Les revendications des organisations signataires sont
les suivantes :
1. Organiser les marchés
agricoles pour stopper la course à la production et
améliorer la rémunération des paysans
Les organisations dénoncent les
politiques de libéralisation des échanges agricoles
développées pour répondre aux accords
signés dans le cadre de l’Organisation Mondiale du Commerce
(OMC). Aujourd'hui, preuve est faite que le marché ne peut
à lui seul permettre l'éradication de la faim, la
généralisation d’une agriculture de qualité ou la
pérennisation et l’installation d’un nombre important
d’agriculteurs. Les petits agriculteurs, au Sud comme au Nord, sont les
premières victimes de prix agricoles maintenus artificiellement
bas sur les marchés internationaux. C’est pourquoi les
organisations signataires revendiquent :
. La reconnaissance et l’inscription dans
les accords internationaux du principe de souveraineté
alimentaire et du droit à la protection des agricultures pour
l’ensemble des pays du monde.
. L’abandon par l’Union européenne
de sa stratégie de conquête des marchés
internationaux et de dumping économique et social afin de
protéger la souveraineté alimentaire des pays, de mettre
fin à l'exportation d'excédents préjudiciables aux
petits agriculteurs du Sud, de stopper la dérive productiviste
de l’agriculture européenne et de favoriser une meilleure
rémunération des producteurs par la vente de leurs
produits. Elle doit par conséquent abandonner tous soutiens,
directs et indirects, favorisant les exportations, et s'engager
à défendre au sein de l'OMC et auprès des pays
exportateurs (notamment les Etats-Unis et les pays du groupe de Cairns)
la suppression généralisée des politiques de
dumping à l'exportation, pérenniser et améliorer
les instruments de maîtrise quantitative des productions
existants (l'application aux quotas laitiers est exemplaire) et en
instaurer de nouveaux pour les productions actuellement non
maîtrisées (viandes, céréales, fruits et
légumes, etc.).
. La reconnaissance pour les Etats et
communautés d’Etats du droit d’appliquer des protections
tarifaires et des référentiels qualitatifs pour les
produits agricoles et alimentaires. Les Etats ou groupe d’Etats doivent
pouvoir refuser l’importation de certains produits notamment en raison
de modes de production contraires à la réglementation et
à l'éthique locale, non respectueux des principes de
précaution ou des droits des producteurs et des consommateurs
(hormones, OGM, etc.). Une telle prise en compte des normes
qualitatives pour les produits et les modes de production est vitale
pour les producteurs et les consommateurs et doit donc être
intégrée dans les traités de l’OMC.
2. Répartir et améliorer la
distribution des soutiens publics, en privilégiant une
agriculture "durable" sur les petites et moyennes exploitations
Les aides publiques à l’agriculture
doivent soutenir les systèmes de production relevant d’une
agriculture durable, la réorientation des productions intensives
et privilégier les exploitations de petite et de moyenne
dimension économique. De même, toutes les aides directes
doivent être plafonnées par actif afin de ne pas
encourager l’agrandissement et l’industrialisation des exploitations.

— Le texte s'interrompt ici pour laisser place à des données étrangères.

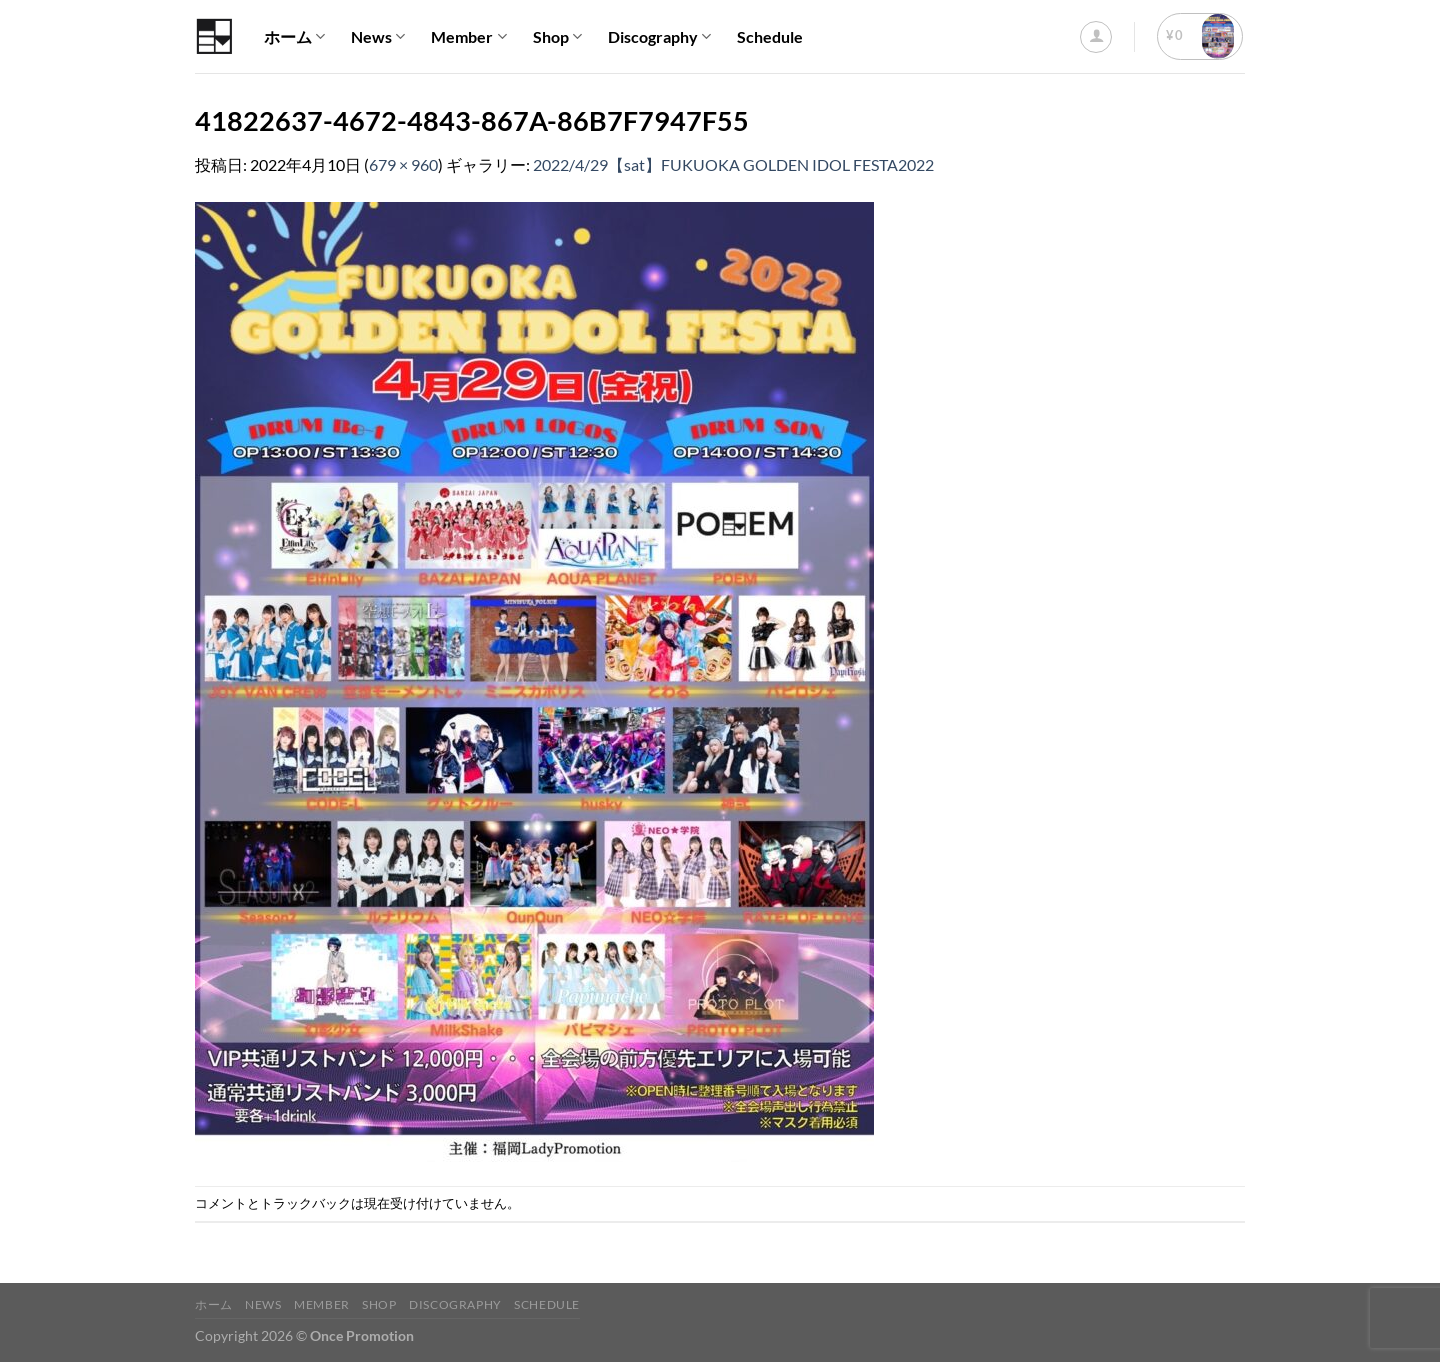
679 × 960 (403, 164)
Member (468, 37)
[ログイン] (1096, 37)
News (378, 37)
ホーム (294, 37)
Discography (659, 37)
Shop (557, 37)
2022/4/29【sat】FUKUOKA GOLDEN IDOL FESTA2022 (733, 164)
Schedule (770, 36)
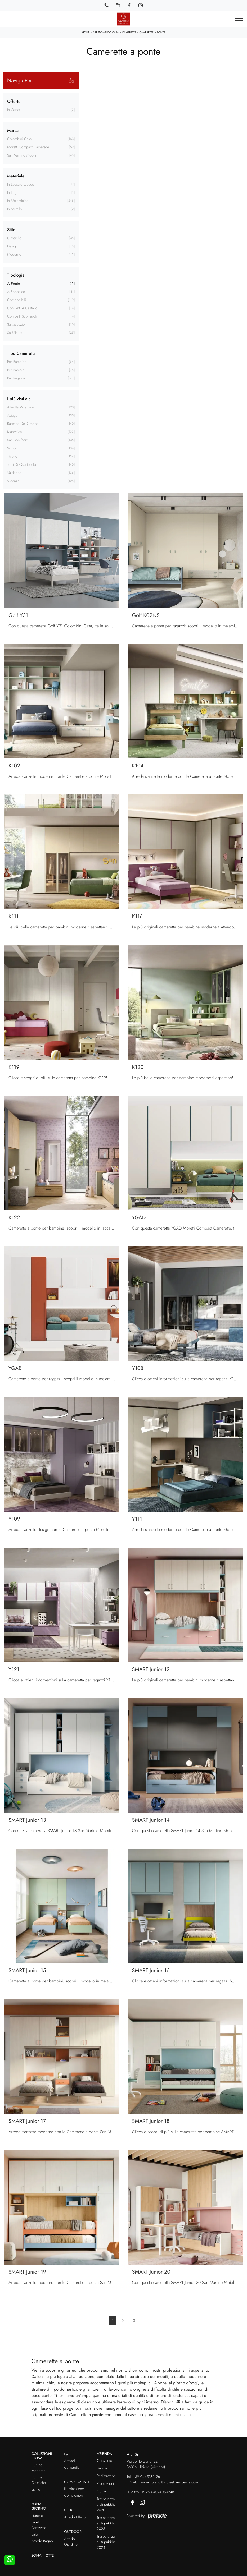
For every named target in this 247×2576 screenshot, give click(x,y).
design (12, 246)
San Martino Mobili (21, 155)
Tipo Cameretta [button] (21, 353)
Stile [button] (11, 230)
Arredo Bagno (42, 2541)
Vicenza (13, 481)
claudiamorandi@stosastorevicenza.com (168, 2482)
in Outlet (13, 110)
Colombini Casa (19, 139)
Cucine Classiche (39, 2480)
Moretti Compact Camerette (28, 147)
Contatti (102, 2491)
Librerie (37, 2515)
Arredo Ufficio (75, 2517)
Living (36, 2489)
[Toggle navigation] (239, 18)
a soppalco (16, 292)
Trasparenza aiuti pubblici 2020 (106, 2504)
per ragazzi (16, 378)
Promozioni (105, 2483)
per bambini (16, 370)
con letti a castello (22, 308)
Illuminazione (74, 2489)
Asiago (12, 415)
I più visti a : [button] (18, 399)
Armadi (69, 2461)
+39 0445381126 (146, 2477)
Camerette (129, 32)
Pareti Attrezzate (39, 2525)
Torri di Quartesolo (21, 464)
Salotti (36, 2534)
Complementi (74, 2495)
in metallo (14, 209)
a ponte (13, 283)
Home (85, 32)
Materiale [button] (15, 176)
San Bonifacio (17, 440)
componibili (16, 300)
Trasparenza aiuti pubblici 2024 (106, 2542)
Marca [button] (13, 130)
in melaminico (18, 201)
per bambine (16, 362)
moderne (14, 254)
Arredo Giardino (71, 2541)
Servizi (102, 2468)
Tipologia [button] (15, 275)
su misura (14, 332)
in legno (13, 192)
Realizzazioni (106, 2476)
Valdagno (14, 473)
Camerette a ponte (152, 32)
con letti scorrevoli (22, 316)
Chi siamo (104, 2460)
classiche (14, 238)
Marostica (14, 432)
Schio (11, 448)
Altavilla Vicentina (20, 407)
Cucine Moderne (39, 2468)
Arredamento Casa (106, 32)
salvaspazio (16, 324)
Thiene (12, 456)
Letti (67, 2454)
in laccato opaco (20, 184)
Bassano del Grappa (22, 423)
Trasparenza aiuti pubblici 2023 (106, 2523)
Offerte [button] (13, 101)
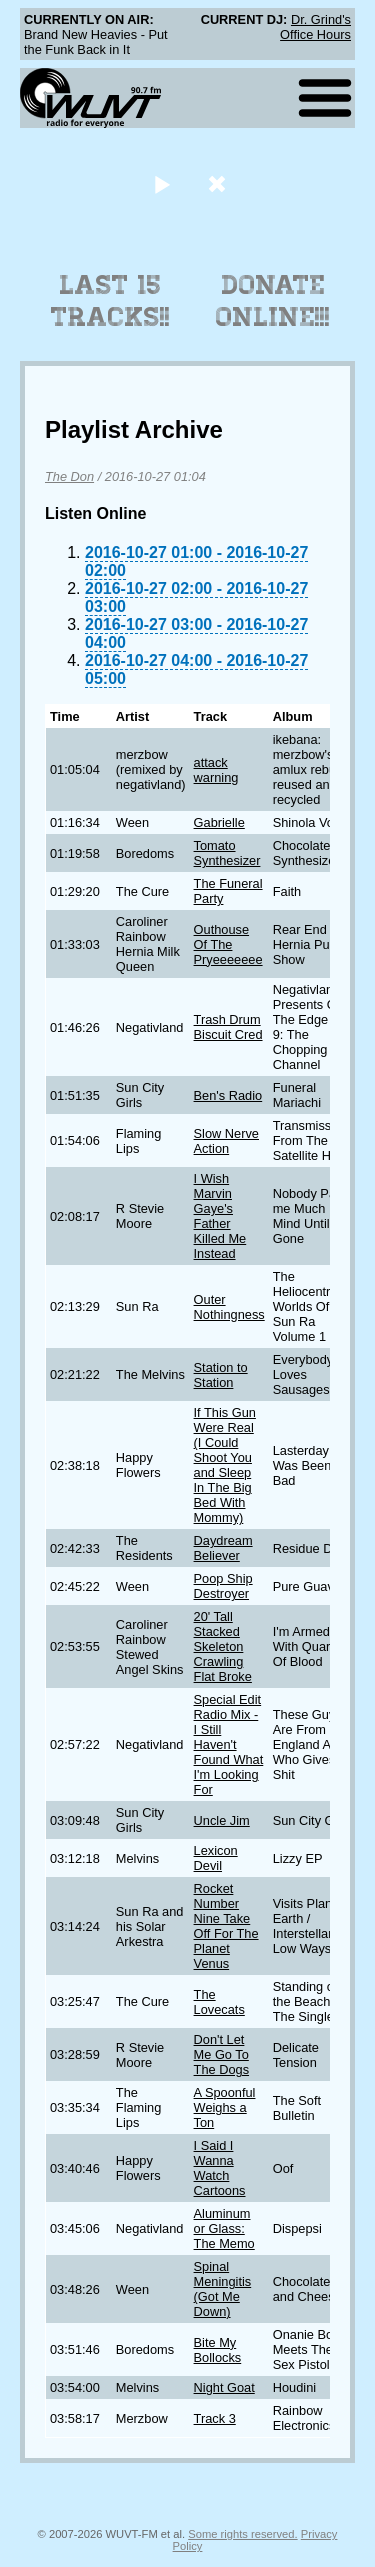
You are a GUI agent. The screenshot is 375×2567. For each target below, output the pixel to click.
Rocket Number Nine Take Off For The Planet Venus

Elles doivent aussi être conditionnées au respect de
critères écologiques et sociaux, afin d’encourager ceux
qui vont au delà des normes légales et qui créent
ou maintiennent des emplois dans l’espace rural et dans des fermes
à taille humaine.
Dans le cadre du règlement horizontal de la PAC, deux
instruments doivent être privilégiés :
a. l’effort de modulation des aides doit
être poursuivi selon le principe même
d’équité sociale entre les exploitations agricoles
européennes. Ainsi toutes les aides directes doivent être
plafonnées, et ce de façon dégressive en fonction
de la surface et du nombre d’actifs sur les exploitations. L’objectif
de la modulation des aides est de freiner l’agrandissement et
l’industrialisation des exploitations, pour permettre une meilleure
répartition des crédits agricoles en faveur des petites
et moyennes exploitations.
b. le principe
d’éco-conditionnalité des aides doit être
étendu d'une part à toutes les Organisations Communes de
Marché (OCM), pour cibler les principaux enjeux
environnementaux, et ce sans restriction, et d'autre part à des
mesures et des pratiques spécifiques. Le non respect de la
réglementation environnementale et sanitaire, et la non
conformité avec les exigences environnementales requises par
l’éco-conditionnalité, doivent être
sanctionnés dans chaque Etat membre, par le retrait partiel ou
total des aides directes, primes et crédits divers,
quotas de production.
Enfin, les organisations demandent le
remplacement de la prime au maïs ensilage par une prime
fourragère unique ainsi que la mise en œuvre d’un programme
d’action favorisant l’autonomie en protéine des exploitations
européennes sachant que l'UE doit se battre pour imposer
rapidement une protection suffisante à l'importation de
l'ensemble des aliments du bétail. Ainsi pourra-t-on
réparer le préjudice porté aux cultivateurs
d’herbe et de légumineuses, et stopper le processus
d’intensification et d’industrialisation des productions.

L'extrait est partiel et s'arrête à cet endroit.